■ Work task:
Your answer should consist solely of the lines from the one holding "Task: Open the Windows Start menu" through the final line of the entries, reproduced exactly and without pictures.
↓
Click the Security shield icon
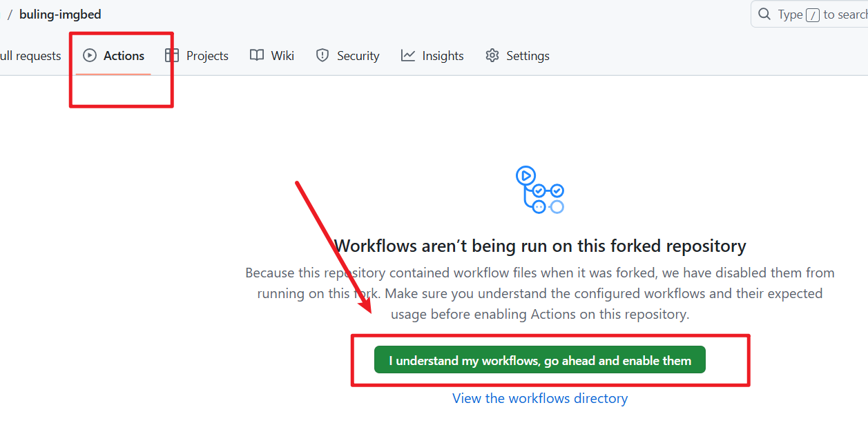This screenshot has height=443, width=868. (322, 56)
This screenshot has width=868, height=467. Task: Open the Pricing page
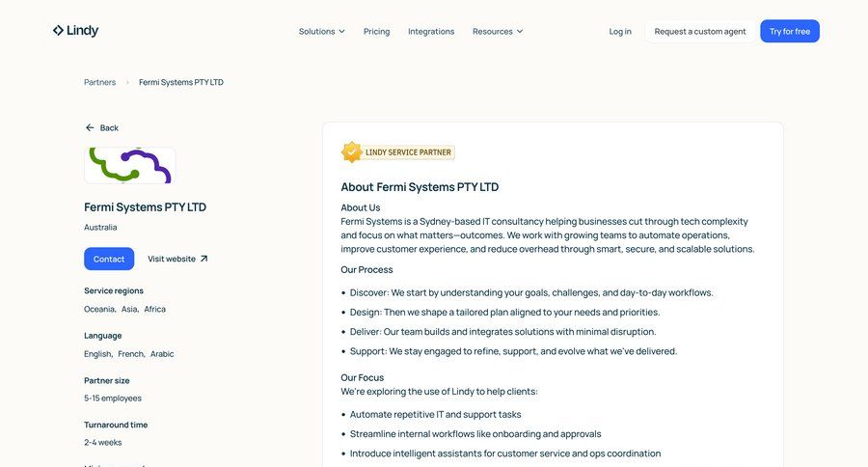(376, 32)
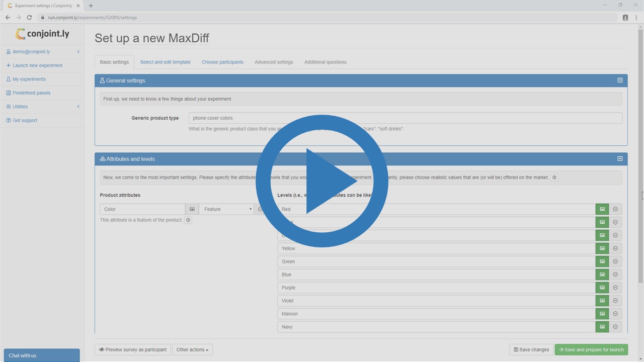Viewport: 644px width, 362px height.
Task: Click the Generic product type input field
Action: (352, 118)
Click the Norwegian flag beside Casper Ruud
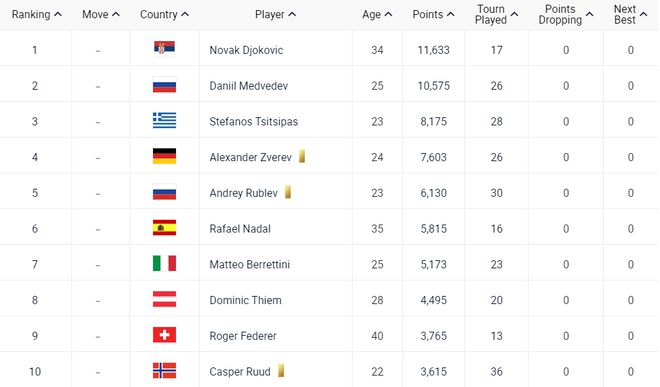This screenshot has width=660, height=387. 164,371
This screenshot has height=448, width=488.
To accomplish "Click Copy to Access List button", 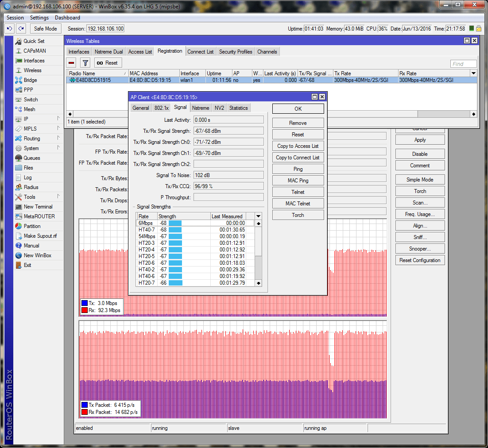I will tap(298, 146).
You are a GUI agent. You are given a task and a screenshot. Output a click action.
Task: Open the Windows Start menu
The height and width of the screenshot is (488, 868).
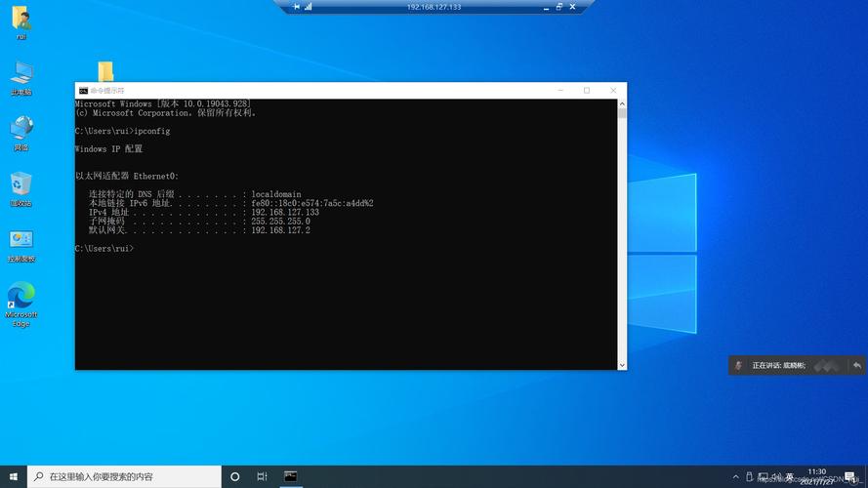click(x=14, y=476)
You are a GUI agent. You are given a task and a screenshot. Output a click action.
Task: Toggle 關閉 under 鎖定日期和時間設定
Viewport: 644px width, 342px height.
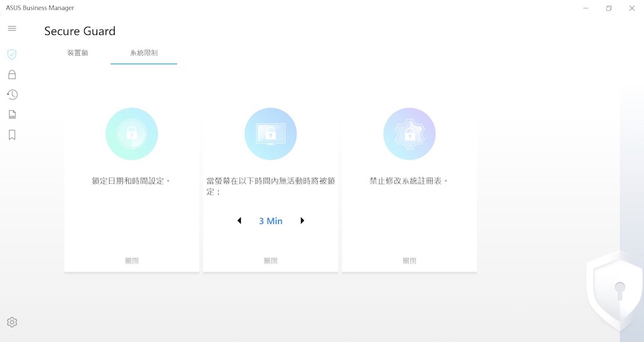(x=131, y=261)
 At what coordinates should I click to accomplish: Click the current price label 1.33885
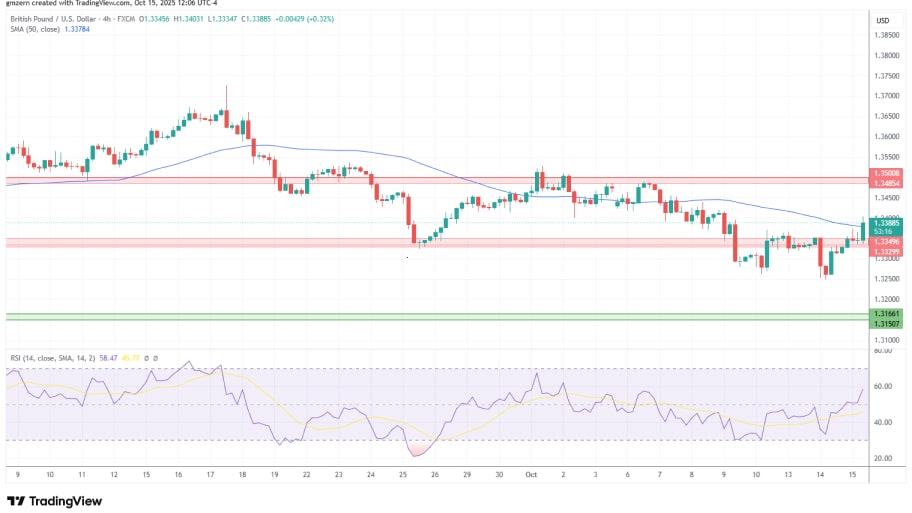tap(884, 223)
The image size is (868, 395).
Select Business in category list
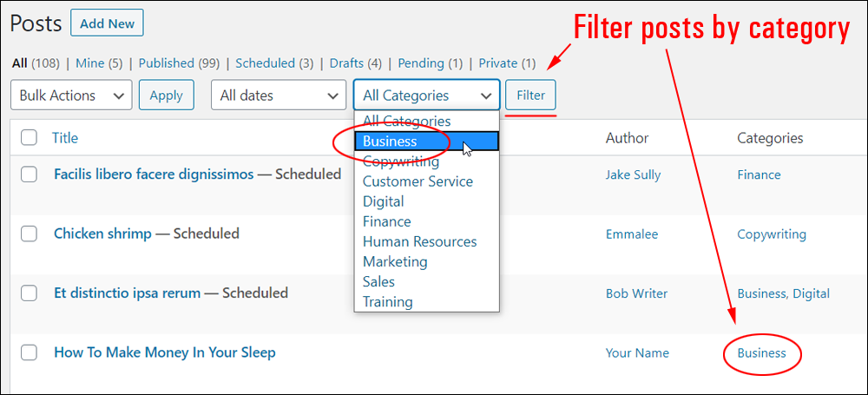(x=427, y=142)
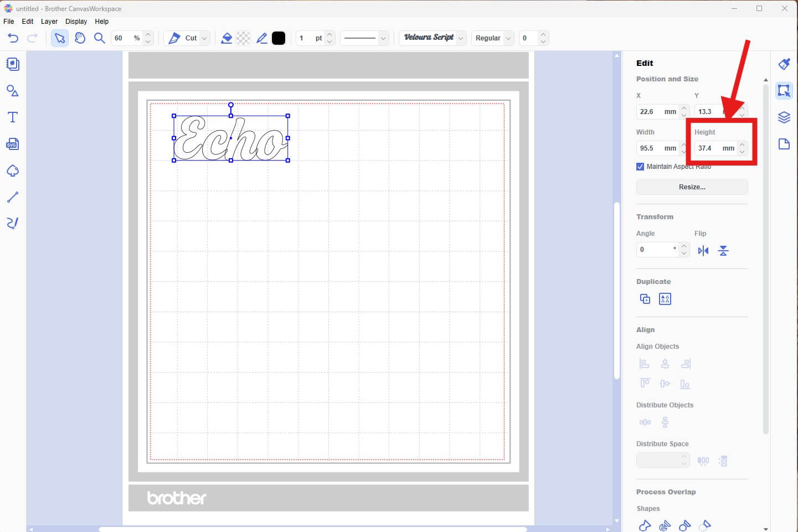Open the Display menu
The image size is (798, 532).
coord(76,22)
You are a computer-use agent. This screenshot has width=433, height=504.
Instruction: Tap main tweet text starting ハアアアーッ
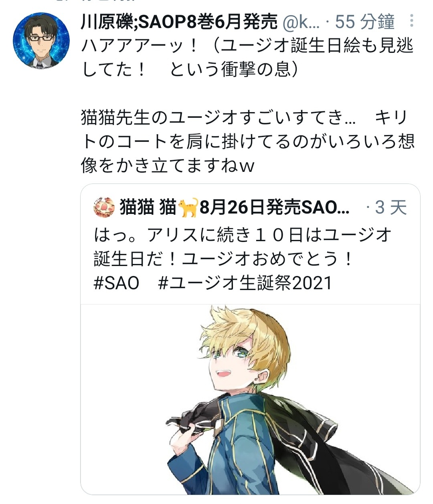click(247, 58)
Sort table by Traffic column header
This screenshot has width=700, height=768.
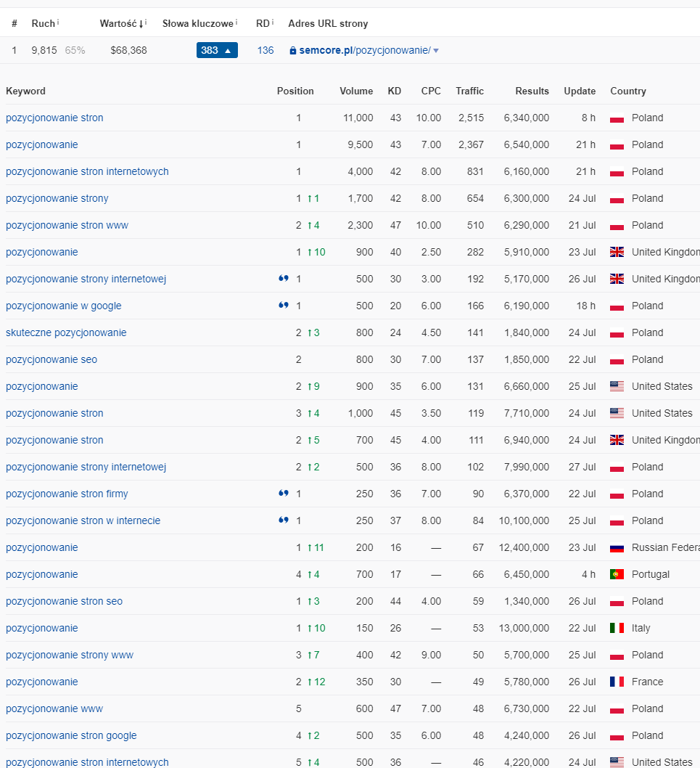[x=469, y=91]
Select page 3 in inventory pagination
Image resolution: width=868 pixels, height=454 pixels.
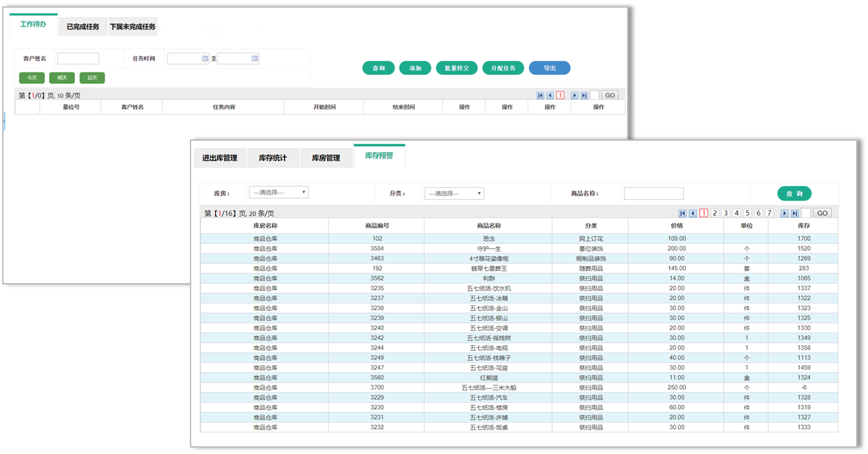click(726, 213)
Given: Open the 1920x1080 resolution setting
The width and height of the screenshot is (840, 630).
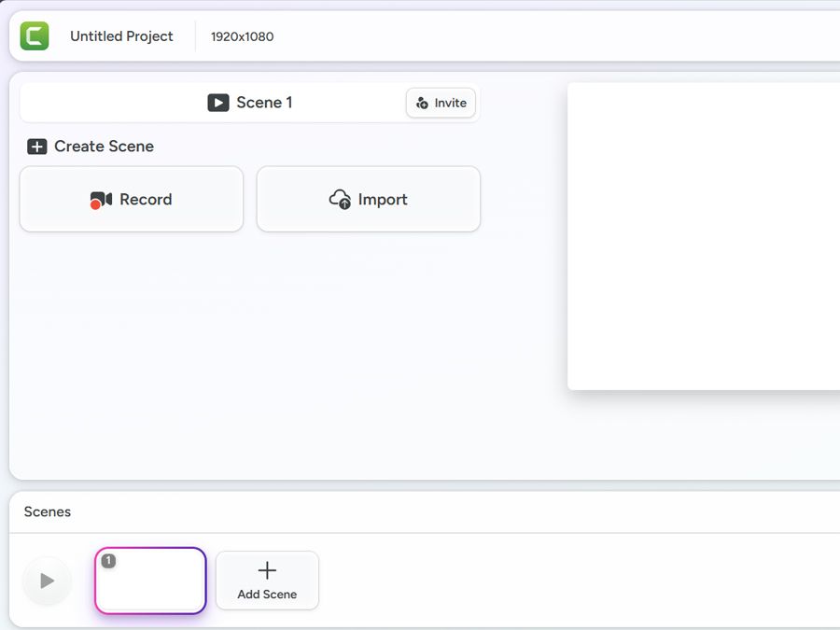Looking at the screenshot, I should click(x=242, y=37).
↑
■ Written solution:
Task: Open the Windows Start menu
The height and width of the screenshot is (488, 868).
click(x=14, y=476)
You are a GUI agent. You are given a task and a screenshot. Output a click action.
Task: Toggle 關閉 under 鎖定日期和時間設定
Viewport: 644px width, 342px height.
(x=131, y=261)
 At what coordinates should I click to accomplish: Click the current price label 1.33885
tap(884, 223)
The image size is (868, 395).
Select Business in category list
(x=427, y=142)
Open the Display menu
The image size is (798, 532).
coord(76,22)
You are a computer-use agent. This screenshot has width=433, height=504.
Instruction: Tap main tweet text starting ハアアアーッ
click(247, 58)
Sort table by Traffic column header
This screenshot has width=700, height=768.
[x=469, y=91]
Select page 3 in inventory pagination
Image resolution: width=868 pixels, height=454 pixels.
click(726, 213)
Given: Open the 1920x1080 resolution setting
The width and height of the screenshot is (840, 630).
Looking at the screenshot, I should click(x=242, y=37).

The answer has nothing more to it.